In the MARIPOSA study, among patients receiving combination therapy with lazertinib and amivantamab, the incidence of VTE was 36%, with 10% being grade 3 and 0.5% being grade 4. During the study, 1.2% of patients developed VTE while receiving anticoagulant therapy. There were two fatal VTE cases (0.5%). VTE led to interruption of lazertinib administration in 7% of patients, dose reduction of lazertinib in 0.5% of patients, and permanent discontinuation of lazertinib in 1.9% of patients. The median time to VTE onset was 84 days (range: 6 to 777 days).
Prophylactic anticoagulation is recommended for the first four months of treatment. Vitamin K antagonists are not recommended. Monitor for signs and symptoms of VTE and initiate medical treatment as appropriate.
Suspend lazertinib and amivantamab based on the severity of the event. Once anticoagulant therapy is initiated, healthcare providers will determine whether to resume lazertinib and amivantamab at the same dose level. For patients with recurrent VTE despite therapeutic anticoagulation, permanently discontinue amivantamab. Healthcare providers will decide whether to continue lazertinib at the same dose level. Refer to the amivantamab prescribing information for recommended amivantamab dose adjustments.
The combination of lazertinib and amivantamab may cause interstitial lung disease/pneumonitis.
In the MARIPOSA study, among patients receiving combination therapy with lazertinib and amivantamab, the incidence of ILD/pneumonitis was 3.1%, with 1.0% being grade 3 and 0.2% being grade 4. There was one fatal case of ILD/pneumonitis (0.2%), and 2.9% of patients permanently discontinued both lazertinib and amivantamab due to ILD/pneumonitis.
Monitor patients for new or worsening signs and symptoms suggestive of ILD/pneumonitis (e.g., dyspnea, cough, fever).
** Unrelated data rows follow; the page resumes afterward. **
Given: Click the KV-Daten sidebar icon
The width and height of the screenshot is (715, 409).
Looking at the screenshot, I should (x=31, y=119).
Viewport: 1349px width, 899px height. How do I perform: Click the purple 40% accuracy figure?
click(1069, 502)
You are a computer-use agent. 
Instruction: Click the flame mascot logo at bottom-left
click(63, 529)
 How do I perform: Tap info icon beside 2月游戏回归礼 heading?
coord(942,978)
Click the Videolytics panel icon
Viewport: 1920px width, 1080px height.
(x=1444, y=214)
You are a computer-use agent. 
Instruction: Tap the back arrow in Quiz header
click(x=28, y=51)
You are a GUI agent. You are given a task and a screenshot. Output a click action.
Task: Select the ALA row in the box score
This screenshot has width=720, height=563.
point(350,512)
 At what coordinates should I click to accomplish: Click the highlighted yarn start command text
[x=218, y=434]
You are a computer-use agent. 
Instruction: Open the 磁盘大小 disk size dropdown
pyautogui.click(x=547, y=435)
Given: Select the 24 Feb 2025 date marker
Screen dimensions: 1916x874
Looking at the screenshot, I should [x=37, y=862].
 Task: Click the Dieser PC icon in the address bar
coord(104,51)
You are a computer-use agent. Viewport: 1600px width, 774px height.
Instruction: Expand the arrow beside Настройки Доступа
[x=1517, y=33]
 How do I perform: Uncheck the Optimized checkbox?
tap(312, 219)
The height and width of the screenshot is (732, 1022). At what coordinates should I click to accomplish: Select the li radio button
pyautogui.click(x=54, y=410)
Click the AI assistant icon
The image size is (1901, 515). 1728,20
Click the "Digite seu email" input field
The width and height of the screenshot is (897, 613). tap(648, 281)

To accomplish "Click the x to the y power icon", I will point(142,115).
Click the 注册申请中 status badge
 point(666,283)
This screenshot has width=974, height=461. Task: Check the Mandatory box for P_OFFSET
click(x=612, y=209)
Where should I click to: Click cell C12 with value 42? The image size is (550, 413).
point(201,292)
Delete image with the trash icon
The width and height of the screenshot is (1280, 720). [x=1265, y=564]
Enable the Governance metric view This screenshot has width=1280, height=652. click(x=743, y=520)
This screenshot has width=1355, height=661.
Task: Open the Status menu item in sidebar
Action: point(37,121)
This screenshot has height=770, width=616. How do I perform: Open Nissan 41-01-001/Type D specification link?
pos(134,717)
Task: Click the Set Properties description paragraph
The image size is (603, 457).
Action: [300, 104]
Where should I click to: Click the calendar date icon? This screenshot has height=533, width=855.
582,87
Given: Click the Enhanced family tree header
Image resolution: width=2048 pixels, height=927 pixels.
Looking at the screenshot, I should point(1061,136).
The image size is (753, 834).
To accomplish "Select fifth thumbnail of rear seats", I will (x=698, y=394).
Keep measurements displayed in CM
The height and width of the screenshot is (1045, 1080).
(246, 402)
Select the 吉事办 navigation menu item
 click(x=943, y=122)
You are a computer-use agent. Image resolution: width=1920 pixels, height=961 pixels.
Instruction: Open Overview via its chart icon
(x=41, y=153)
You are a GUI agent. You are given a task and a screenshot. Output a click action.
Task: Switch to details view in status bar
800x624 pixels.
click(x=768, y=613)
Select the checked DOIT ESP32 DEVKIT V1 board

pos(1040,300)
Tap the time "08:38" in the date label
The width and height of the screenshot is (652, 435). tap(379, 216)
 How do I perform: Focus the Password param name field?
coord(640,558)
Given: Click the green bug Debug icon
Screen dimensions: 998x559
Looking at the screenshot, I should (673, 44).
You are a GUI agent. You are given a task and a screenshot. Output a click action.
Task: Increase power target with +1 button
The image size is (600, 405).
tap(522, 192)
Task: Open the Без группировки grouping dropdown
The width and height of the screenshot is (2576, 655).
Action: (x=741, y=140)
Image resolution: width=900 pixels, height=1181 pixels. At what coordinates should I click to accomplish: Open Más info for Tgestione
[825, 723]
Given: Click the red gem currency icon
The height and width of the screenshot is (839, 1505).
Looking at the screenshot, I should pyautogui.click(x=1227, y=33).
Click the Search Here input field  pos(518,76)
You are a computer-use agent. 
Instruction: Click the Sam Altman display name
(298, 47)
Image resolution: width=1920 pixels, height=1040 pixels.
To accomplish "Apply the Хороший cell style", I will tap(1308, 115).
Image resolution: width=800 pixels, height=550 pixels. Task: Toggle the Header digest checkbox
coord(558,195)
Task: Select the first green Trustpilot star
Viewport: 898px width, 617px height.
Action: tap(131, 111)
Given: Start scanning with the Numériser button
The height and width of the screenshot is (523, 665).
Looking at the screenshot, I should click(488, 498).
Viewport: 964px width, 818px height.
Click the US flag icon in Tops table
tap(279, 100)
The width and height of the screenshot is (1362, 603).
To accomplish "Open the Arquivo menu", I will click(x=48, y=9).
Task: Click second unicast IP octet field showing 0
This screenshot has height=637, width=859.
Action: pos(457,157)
For patients with suspected ILD/pneumonitis, immediately suspend lazertinib and amivantamab; permanently discontinue both drugs if ILD/pneumonitis is confirmed.
The combination of lazertinib and amivantamab may cause severe skin rashes, including acneiform dermatitis, pruritus, and dry skin.
In the MARIPOSA study, among patients receiving combination therapy with lazertinib and amivantamab, the incidence of rash was 86%, with 26% being grade 3. The median time to rash onset was 14 days (range: 1 to 556 days). Rash led to dose reduction of lazertinib in 19% of patients, interruption of lazertinib administration in 30% of patients, and permanent discontinuation of lazertinib in 1.7% of patients.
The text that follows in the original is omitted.